Innovation speed is as the time that elapses between the development of an innovation and patent acquisition or commercialization (Mansfield, 1988; Clark & Fujimoto, 1991; Murmann, 1994). Thus the concept of innovation speed is the acceleration of activities from first spark to final product, including activities that occur throughout the R&D process (Kessler & Chakrabarti, 1996).

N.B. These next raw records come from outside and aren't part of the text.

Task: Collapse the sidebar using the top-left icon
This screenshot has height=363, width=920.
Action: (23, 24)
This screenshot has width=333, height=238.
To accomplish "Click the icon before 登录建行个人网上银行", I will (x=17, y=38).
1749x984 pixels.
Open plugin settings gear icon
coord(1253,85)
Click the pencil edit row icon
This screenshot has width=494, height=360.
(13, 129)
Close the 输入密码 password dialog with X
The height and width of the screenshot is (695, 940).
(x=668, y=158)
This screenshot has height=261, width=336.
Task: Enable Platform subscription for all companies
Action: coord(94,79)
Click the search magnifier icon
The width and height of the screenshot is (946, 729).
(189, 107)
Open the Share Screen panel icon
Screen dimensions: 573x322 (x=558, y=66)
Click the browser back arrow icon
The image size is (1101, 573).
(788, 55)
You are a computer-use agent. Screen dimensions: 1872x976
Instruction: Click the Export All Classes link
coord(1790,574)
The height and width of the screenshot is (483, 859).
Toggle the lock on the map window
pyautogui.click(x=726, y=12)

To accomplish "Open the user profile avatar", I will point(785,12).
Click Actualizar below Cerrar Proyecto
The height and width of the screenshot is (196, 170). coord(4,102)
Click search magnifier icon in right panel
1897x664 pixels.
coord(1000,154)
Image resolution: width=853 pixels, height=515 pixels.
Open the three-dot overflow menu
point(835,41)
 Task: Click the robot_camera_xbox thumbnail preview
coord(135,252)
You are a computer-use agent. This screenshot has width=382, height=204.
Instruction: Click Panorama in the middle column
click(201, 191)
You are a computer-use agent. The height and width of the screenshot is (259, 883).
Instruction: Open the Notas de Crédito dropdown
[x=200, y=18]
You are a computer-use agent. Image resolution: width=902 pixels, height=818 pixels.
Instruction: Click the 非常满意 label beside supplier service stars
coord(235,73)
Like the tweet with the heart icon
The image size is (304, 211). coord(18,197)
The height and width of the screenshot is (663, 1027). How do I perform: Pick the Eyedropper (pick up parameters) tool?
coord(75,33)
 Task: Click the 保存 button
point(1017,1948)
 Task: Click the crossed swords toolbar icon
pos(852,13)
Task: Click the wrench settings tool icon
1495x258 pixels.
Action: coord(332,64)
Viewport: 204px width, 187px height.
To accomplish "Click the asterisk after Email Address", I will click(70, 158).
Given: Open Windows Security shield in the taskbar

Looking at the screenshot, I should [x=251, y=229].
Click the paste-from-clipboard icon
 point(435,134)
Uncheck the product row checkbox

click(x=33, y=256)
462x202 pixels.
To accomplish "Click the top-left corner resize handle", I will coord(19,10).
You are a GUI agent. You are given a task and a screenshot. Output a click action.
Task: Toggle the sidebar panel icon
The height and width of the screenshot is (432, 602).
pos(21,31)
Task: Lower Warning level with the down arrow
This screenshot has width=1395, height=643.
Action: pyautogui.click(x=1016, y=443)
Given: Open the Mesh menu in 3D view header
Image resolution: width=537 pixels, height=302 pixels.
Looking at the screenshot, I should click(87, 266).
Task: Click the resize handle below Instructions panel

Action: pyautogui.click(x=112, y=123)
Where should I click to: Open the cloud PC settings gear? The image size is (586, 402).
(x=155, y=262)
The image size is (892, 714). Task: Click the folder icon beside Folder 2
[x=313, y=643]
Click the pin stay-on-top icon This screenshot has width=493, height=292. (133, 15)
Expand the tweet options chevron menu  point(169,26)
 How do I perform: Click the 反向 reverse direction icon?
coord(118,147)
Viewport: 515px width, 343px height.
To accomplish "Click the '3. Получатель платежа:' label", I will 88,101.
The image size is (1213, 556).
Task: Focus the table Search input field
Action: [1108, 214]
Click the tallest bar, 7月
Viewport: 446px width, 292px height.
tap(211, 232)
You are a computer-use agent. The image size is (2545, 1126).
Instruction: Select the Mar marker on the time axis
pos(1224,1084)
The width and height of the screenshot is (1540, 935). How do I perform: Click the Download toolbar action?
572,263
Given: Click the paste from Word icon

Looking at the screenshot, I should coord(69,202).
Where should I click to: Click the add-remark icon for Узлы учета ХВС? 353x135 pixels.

To biopharmaceutical firms, innovation speed has acquired greater importance because of increasing R&D cost, patent competition and barriers of examination prior to approval by the Food and Drug Administration (FDA). Innovation speed is important for R&D alliances made by biopharmaceutical firms, because creating first innovation and applying for co-patent are the main objectives for most biopharmaceutical R&D alliances. Once they have reached their first milestone, they can occupy an exclusive position of new technology development, gain visibility and legitimacy, attract investment, and increase the likelihood of survival and high market share (Heirman & Clarysse, 2007).

The factors that affect innovation speed are complex (Crawford, 1992; Blau, 1994). Allocca and Kessler (2006) explored the relationship between firm’s size and the innovation speed. They found a negative relationship between speed and steady product specification, because less rigid specifications allow managers to think more creatively, and to react favorably in uncertain and turbulent technology contexts (Iansiti & Mac Cormack, 1997). They also found that departure from familiar technology had a positive effect on innovation speed. Heirman and Clarysse (2007) investigated whether tangible and intangible assets matter for innovation speed in start-ups, and found that having a prototype, or beta version, matters for firms in medical, telecom, or other nonsoftware technologies; however, it does not increase innovation speed for software firms.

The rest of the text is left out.